Mia is VERY food motivated as well so hopefully she will follow in Lola's footsteps! Thanks again for the advice!! 



allheart said:


> Krystal, I feel your pain. My "son" Flakey (RIP), we had for 15 wonderful glorious years. And oh I know the under the bed situation oh too well. If a behavoriist is not possible, then, keep the bedroom doors closed so that Mia can not get under there. When my Flakey would do that, hubby had to take away the mattress, then the box spring, and then there was Flakey, looking like uh oh. So avoid Mia getting under the bed or any type of area, that she finds confidment. Then work slowly with her. Get a toy, if Mia, knows how to sit, tell her sit (this will make her work for the toy) Give her the toy, let her play, then minutes later, try and get from her while saying "leave". I would do this as a training session in a room where she has no place to hide with the toy. I would not do it and give her a treat, but great praise, when she does leave it. Then you give it back to her, and start over again.
> 
> I'm nooooooooooooooooooooooo expert,but my dear boy Flakey taught hubby and I lots of things.
> 
> My Mia, in the beginning, when she was a pup, she would not let me take her chewy. So I used the above method, and it worked. Now I have no problem. All of this is done with a calm, loving voice, but in a way they know this is "training". I hope this helps. Like I said, I am not an expert. I wish you much luck and there definetlhy is hope


Thank so you much for the advice! I have had to take apart the matress and the box spring SO many times!! She ran under there once with an entire pastry!! She ate the WHOLE thing before I could get the bed apart! I try keeping the doors closed but I will definately be more aware of it and start working more with her... She isnt very motivated when it comes to her toys so I am going to have to find something she will "trade" me that she doesnt want to give up!



NewtoMalts said:


> Just sharing something that I'm currently learning: Dogs & especially Maltese  have a great ability to pick up on our mood or energy. Be aware of how you are feeling when you get into situations like the under the bed scenario. I have seen night and day differences in Abbey's reaction to my commands after our trainer pointed out to me that I was actually getting a bit frustrated and got me to relax, then give the same command. I used the same words, tone and body actions, but mentally relaxed first and she reacted completely differently. The amazing thing to me was that I wasn't even aware of my energy level until he pointed it out. Anyway, my 2cents worth, just something to keep in mind along with the great advice above.

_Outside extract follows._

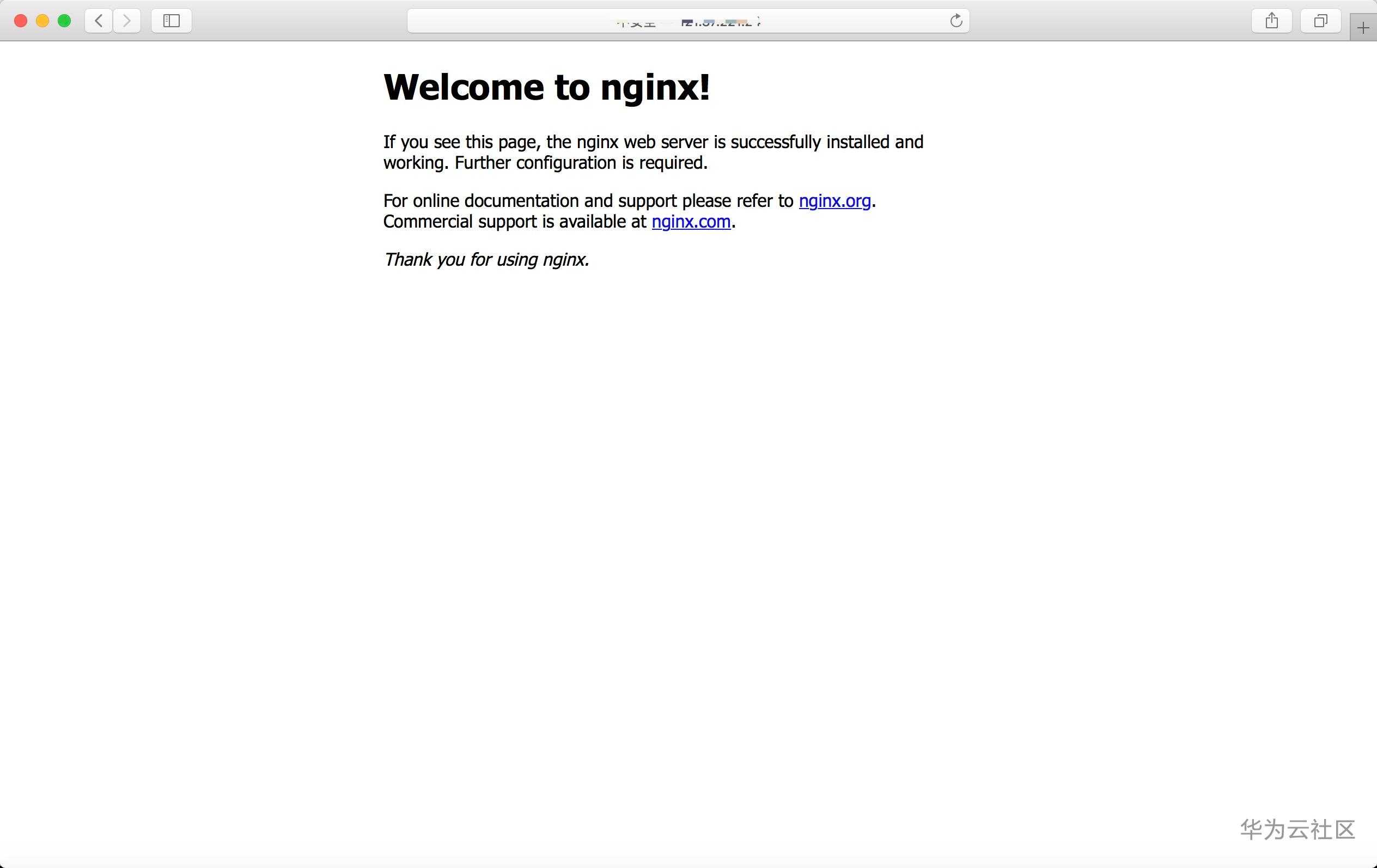Go forward to the next page
Viewport: 1377px width, 868px height.
pyautogui.click(x=127, y=21)
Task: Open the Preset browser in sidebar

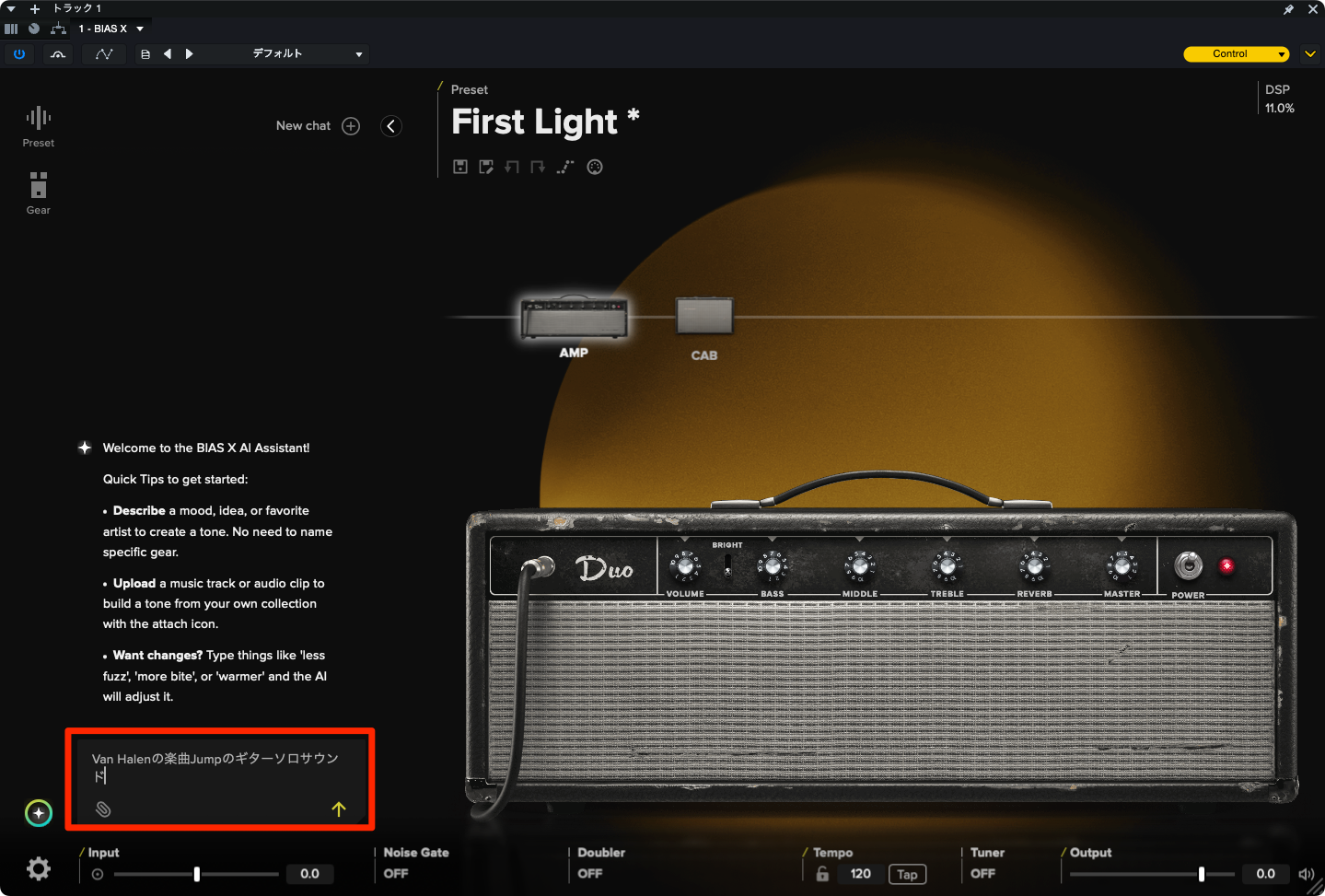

Thank you! I didnt think about that... Looking back I was VERY frustrated, especially after she went under the bed! 



Bailey&Me said:


> Oh no, I'm sorry that you're going through this with Mia  I was just about to recommend the book "Mine" but I see it's been mentioned already - I think that book is a great start. When I first got Bailey, I noticed he was a little possessive of his chewies - he's not aggressive at all but he will growl a little bit if you try to take something away from him. I haven't actually done a lot of formal training for this but what I did do was incorporate things in his daily routine that have helped with his resource guarding issue - kind of like the "nothing in life is free" method. Whenever he gets a toy or treat or a chewie, he needs to do something for it - I usually ask him to "sit" or "down". When I give him his meals, he knows to sit and wait until I say "okay". That helps him to know that I control the good things and he needs to work for them. This helps a lot but he does still do a little bit of guarding when it's something reaaally valuable to him - in those cases, I use the swap method and give him a treat when he drops the item.
> 
> I met Jackie (jmm) recently about Bailey's issue of eating stuff off the ground. She advised me that when he has something in his mouth that he shouldn't, I should act SUPER EXCITED, make a big deal of it like she did something GREAT and then say, let's go get a treat!!!! Then walk really fast towards a very, very special treat...when you're so excited and happy and pumped up, she'll naturally want to follow you to see what wonderful treat you have for her. And then you do the swap. Is Mia food motivated? If so, and if you can find something that she absolutely LOVES, save it for these type of occasions...hopefully that'll work!


Thanks for the advice and sharing Bailey's experience with me. Since Mia is very food motivated and LOVES chicken, maybe I will use those as the "special treat" for times like this. The weird thing is, when Bella goes and tries to take her chew toy from her, she will growl and walk off... With treats, she just runs away...


----------